“The phenomenon is partly linked to vacationers,” Franco Locatelli, president of Italy’s Higher Health Council and a member of the government’s technical scientific committee (CTS), told Italian daily Il Corriere della Sera.

“Depending on the region, 25 to 40 per cent of cases were imported by fellow citizens who had returned from travel abroad.” 

Locatelli said that while cases had previously been concentrated in Italy’s northern regions, they are “now widespread throughout the country with hundreds of outbreaks”.

He added that cases imported by refugees are “minimal”.

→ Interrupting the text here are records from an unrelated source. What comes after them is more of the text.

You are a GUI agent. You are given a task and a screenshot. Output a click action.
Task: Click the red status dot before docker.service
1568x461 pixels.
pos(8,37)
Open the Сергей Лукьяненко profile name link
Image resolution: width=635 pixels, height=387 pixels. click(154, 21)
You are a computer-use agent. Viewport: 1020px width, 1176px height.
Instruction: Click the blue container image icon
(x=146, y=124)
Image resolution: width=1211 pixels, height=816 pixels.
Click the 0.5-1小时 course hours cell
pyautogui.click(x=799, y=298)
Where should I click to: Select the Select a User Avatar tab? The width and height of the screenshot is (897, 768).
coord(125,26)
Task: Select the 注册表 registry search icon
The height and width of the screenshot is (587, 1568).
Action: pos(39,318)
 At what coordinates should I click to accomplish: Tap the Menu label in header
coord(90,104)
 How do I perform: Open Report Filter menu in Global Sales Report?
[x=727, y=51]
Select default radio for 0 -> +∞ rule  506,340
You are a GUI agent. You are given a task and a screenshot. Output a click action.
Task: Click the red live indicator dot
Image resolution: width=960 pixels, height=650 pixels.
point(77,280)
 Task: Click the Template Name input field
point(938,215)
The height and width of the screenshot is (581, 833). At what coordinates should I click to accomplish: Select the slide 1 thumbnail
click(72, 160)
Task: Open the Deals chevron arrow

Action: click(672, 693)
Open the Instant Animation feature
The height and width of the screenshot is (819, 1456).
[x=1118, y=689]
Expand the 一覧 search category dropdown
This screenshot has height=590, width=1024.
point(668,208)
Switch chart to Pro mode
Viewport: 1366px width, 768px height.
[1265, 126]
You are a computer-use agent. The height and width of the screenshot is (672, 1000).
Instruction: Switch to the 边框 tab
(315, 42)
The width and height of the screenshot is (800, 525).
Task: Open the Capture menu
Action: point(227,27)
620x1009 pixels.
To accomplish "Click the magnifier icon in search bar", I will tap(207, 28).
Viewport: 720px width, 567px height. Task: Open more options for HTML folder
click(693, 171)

“No more than 3 to 5 per cent are positive, and some become infected in reception centres where it is more difficult to maintain adequate health measures,” he explained.

Locatelli stressed that restarting the nation’s tourism industry this summer had been necessary in order not to further damage the economy and to prevent Italians from holidaying abroad.

Though many Italians opted to travel within their own country this year – or said they weren’t going on holiday at all – many local media reports have suggested young Italian travellers returning from party hotspots may be partly to blame for the sudden rise in cases.

The spike in cases prompted fears among health authorities that months of hard-won progress could be lost in just days.

The Italian government last week introduced mandatory testing for all travellers returning to Italy from Spain, Greece, Croatia, and Malta, in the hope of stemming new outbreaks.

Italy’s health minister on Sunday night ordered the closure of all nightclubs and made the wearing of face masks in open spaces mandatory between 6:00 pm and 6:00 am.

The government is closely monitoring infection rates with less than a month to go before schools are due to reopen.

Locatelli said schools must be allowed to reopen as planned on September 14 and that keeping them shut beyond that was “out of the question”.

Schools across the nation have been closed since March.